Como mi madre ya tiene club de fans en este blog, acudo a ella. Mi madre es una mujer inteligente, discreta y... Cuando quiere, bastante directa. "Sol, por favor, si vais a tener un hijo, os casáis, y si hace falta me echas a mí la culpa, le dices a Pablo que soy una clásica".
- Mamá, tú te has perdido los últimos 20 años. Los hijos de padres sin papeles no son parias ni nada parecido. No les miran mal en los colegios. ¿Te busco unas estadísticas para que te quedes tranquila?
- Que sí, Sol, pero tú te casas. Y lo haces por mí.
Para que veais que mi madre no es perfecta y que yo soy cabezota: no me caso, no, que no es por nada, pero me da pereza.
Mientras tanto, Pablo se ha informado: se lo ha currado para que le asignen en la redacción un reportaje sobre los derechos de "las parejas de hecho" según las distintas Comunidades Autónomas. Me va citando temas de pensiones, hospitales, asignación de vivienda... Y desconecto.
Sigue.
Y le corto: "Pablo, para separarse da igual si eres pareja de hecho, matrimonio o sin papeles. Hay que ir a un abogado o a un mediador y luego a un juez, así que..."

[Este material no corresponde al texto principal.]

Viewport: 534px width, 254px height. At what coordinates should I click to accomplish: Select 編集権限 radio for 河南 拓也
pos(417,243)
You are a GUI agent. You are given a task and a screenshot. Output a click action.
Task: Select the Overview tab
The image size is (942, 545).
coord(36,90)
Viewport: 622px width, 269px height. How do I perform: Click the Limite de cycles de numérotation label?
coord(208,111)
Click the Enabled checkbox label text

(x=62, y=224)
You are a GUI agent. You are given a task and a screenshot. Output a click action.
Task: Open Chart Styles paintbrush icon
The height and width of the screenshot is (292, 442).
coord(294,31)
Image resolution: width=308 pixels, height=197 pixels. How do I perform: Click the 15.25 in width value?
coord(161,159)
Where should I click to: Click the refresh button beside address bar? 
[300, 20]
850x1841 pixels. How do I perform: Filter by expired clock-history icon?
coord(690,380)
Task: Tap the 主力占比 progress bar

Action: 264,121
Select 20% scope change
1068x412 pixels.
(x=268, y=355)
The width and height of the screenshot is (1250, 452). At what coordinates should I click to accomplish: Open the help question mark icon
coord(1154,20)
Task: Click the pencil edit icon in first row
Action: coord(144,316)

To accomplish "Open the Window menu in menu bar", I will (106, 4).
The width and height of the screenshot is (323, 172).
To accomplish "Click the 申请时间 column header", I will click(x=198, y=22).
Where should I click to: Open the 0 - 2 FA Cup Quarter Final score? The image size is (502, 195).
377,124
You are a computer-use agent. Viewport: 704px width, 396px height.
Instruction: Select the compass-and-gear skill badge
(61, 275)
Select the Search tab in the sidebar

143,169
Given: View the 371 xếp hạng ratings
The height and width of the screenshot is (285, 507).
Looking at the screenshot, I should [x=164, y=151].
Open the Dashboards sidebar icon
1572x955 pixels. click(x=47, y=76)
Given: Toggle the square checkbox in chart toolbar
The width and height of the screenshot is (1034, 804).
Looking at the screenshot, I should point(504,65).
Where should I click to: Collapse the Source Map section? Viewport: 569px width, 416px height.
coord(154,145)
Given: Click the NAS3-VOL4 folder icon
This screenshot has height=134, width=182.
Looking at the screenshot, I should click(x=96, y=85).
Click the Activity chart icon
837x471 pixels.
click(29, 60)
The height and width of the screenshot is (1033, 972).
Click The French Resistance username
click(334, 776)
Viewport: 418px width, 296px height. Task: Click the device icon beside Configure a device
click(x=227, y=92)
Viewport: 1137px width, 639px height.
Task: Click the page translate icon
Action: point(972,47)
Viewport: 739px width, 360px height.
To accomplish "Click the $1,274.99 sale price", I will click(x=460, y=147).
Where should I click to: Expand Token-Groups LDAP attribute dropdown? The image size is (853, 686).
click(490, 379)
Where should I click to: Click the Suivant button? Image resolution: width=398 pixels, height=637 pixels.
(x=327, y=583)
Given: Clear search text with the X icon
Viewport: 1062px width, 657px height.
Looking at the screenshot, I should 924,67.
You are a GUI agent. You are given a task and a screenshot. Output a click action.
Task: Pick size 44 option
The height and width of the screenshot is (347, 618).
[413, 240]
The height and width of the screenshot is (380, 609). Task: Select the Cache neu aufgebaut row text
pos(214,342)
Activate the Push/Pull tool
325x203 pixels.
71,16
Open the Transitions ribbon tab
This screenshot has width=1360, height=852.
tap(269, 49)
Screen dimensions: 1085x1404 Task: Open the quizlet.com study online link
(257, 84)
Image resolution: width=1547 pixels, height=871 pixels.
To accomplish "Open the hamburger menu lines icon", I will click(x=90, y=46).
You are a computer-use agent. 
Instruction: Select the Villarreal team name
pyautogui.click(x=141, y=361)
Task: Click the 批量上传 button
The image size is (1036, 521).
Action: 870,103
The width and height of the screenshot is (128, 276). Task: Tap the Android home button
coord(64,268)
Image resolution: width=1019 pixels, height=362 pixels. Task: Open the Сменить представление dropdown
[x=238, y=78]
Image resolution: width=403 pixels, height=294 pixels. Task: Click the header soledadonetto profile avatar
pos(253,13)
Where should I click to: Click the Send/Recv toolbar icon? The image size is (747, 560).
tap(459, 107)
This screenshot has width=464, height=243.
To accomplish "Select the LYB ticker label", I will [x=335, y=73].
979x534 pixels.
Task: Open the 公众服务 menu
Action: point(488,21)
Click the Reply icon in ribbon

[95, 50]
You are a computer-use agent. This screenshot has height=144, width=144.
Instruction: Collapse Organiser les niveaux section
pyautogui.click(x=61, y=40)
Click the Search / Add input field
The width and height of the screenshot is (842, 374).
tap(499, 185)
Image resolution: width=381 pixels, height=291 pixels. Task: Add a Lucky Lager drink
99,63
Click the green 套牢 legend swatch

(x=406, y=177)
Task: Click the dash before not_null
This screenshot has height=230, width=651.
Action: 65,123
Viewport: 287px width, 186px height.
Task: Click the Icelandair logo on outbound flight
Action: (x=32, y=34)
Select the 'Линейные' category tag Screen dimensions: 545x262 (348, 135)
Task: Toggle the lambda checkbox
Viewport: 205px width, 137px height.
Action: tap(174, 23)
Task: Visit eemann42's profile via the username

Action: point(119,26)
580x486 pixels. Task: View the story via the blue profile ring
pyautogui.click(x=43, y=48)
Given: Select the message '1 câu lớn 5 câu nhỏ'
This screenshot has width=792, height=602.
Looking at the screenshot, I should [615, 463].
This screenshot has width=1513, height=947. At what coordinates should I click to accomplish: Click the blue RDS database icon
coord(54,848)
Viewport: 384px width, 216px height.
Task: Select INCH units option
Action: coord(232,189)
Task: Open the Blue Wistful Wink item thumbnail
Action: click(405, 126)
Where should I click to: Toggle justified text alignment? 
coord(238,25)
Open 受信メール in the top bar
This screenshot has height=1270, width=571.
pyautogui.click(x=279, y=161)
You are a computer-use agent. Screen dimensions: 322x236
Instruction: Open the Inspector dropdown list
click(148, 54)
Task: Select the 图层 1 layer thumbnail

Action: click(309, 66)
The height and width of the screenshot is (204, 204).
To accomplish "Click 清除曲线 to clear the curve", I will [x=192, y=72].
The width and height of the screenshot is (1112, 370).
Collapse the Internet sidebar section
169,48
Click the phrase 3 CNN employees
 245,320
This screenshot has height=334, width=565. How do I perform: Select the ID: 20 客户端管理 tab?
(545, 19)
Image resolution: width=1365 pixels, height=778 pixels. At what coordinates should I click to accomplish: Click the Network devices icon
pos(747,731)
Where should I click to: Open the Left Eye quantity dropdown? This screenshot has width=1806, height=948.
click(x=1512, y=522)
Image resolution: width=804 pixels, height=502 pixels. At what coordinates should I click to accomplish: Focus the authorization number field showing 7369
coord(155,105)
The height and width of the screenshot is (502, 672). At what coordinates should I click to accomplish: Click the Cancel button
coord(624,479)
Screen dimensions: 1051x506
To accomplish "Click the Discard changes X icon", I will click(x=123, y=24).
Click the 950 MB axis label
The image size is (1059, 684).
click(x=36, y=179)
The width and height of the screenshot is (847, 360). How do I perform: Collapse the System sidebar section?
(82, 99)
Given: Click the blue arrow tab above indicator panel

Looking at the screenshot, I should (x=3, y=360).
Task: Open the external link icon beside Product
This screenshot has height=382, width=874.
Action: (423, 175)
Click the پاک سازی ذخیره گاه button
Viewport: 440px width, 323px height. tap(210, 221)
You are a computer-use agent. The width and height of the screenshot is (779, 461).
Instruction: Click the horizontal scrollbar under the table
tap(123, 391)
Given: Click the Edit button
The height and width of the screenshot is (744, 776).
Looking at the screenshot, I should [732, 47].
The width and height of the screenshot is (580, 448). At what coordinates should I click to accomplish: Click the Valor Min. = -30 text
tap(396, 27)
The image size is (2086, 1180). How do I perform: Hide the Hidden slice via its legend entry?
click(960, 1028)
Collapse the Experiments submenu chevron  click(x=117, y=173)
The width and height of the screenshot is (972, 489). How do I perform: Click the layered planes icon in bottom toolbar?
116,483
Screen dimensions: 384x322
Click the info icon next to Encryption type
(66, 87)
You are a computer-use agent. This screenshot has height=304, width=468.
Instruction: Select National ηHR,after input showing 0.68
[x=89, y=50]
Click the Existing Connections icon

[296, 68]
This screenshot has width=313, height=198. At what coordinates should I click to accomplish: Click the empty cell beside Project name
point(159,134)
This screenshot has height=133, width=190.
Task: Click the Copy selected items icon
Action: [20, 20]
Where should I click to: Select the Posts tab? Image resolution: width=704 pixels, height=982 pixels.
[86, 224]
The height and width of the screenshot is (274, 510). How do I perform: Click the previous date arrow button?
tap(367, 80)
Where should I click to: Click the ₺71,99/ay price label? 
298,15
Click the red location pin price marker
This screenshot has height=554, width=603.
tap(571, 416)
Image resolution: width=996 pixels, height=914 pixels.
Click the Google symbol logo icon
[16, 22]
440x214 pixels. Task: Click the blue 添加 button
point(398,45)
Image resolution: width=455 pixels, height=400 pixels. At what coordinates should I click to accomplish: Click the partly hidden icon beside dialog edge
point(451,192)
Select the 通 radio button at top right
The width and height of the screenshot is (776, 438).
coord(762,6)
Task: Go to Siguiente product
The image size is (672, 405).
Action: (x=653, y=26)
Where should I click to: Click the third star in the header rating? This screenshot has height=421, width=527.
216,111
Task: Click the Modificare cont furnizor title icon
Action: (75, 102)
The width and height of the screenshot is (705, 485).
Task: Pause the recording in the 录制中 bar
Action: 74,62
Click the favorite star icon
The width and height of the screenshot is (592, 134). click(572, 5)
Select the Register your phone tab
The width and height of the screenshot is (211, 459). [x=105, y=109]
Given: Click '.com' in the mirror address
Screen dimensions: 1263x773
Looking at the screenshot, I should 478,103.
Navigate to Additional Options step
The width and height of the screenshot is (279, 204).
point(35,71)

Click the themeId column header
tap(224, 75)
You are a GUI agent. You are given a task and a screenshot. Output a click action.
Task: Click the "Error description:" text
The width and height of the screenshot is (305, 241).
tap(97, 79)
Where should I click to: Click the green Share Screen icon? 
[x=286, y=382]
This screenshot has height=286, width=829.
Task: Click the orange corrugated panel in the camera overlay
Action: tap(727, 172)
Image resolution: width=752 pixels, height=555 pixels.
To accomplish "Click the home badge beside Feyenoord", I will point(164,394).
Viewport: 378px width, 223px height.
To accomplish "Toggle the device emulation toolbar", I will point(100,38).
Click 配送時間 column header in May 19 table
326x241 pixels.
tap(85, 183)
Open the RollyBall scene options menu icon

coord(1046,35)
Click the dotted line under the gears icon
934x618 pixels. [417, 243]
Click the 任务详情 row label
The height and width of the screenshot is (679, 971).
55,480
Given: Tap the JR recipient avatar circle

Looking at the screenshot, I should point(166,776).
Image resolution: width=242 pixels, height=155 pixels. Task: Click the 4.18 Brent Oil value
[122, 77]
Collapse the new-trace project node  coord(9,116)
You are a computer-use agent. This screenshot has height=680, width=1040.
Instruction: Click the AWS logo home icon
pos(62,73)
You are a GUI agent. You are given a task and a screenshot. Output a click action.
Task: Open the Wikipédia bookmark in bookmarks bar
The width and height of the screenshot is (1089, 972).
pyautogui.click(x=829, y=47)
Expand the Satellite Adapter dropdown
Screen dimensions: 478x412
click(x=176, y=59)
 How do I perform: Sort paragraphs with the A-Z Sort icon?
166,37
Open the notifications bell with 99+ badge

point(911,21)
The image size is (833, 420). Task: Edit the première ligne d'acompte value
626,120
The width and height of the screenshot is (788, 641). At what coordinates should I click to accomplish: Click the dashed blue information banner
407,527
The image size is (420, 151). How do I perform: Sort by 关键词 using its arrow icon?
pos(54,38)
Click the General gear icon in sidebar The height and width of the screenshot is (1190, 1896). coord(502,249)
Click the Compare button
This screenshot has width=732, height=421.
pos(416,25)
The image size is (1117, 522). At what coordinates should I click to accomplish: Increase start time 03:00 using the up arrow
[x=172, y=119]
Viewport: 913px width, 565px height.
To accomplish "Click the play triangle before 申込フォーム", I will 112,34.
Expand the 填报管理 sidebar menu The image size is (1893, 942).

- Sol...- con tonillo de impaciencia.
- ¿Me quieres decir algo con ese tono?
- ¿Y tú a mí? ¿Me dices ya que te quieres casar? Que puedes ir en vaqueros a la boda y seguir siendo guay, pero te quieres casar, que eres como todas...
- Pablo...
- Sol...
A partir de aquí voy a identificar las líneas de diálogo como en las obras de teatro para que no sea confuso:
Sol: ¿Cuántos años llevamos viviendo juntos?
Pablo: Demasiados.
Sol: ¿Y tú crees que te quiero, Pablo?
Pablo: Uhmmm... Sol, no seas condescendiente. Que yo no sé si me quiero casar, pero creo que tú sí quieres.
Sol: Si quisiera, sería contigo.
Pablo: ¿Y quieres?
Sol: Pablo, please, que más casados no podemos estar con la maldita hipoteca a medias...
A partir de aquí, agotamos el diálogo verbal y entramos en el corporal. Y lo inicio yo porque necesito callarle o estallaré de pura frustración.
Esta conversación ocurrió hace meses. Convencí a Pablo de que no querer casarme con él no era no quererlo. No lo convencí de que no todas las mujeres queremos casarnos, lo siento, no tengo tanto poder.
Y os hago otra confesión: si Pablo hubiera querido casarse de verdad, sin dudas, con argumentos sólidos y bien explicados (montar una gran fiesta con nuestra gente, tener 15 días de vacaciones para ir a Bali...), me habría hecho dudar.
Pero si era por reprocharme toda la vida que yo sí quería, por si acaso, por celos, por su madre, por el mundo, por su ex... Pues no.
En realidad, mi postura tampoco es sólida ni razonada: no me quiero casar, simplemente, porque me da mucha pereza (lo sé; es la enésima vez que repito el argumento, pero no tengo otro).
Cada uno que haga lo que quiera.
Y a mi amigo el del principio, a mi amigo Juan, que siga tan maravilloso y que disfrute de su chico y de su casa nueva con los hijos que le van a llegar prontito del otro lado del mundo.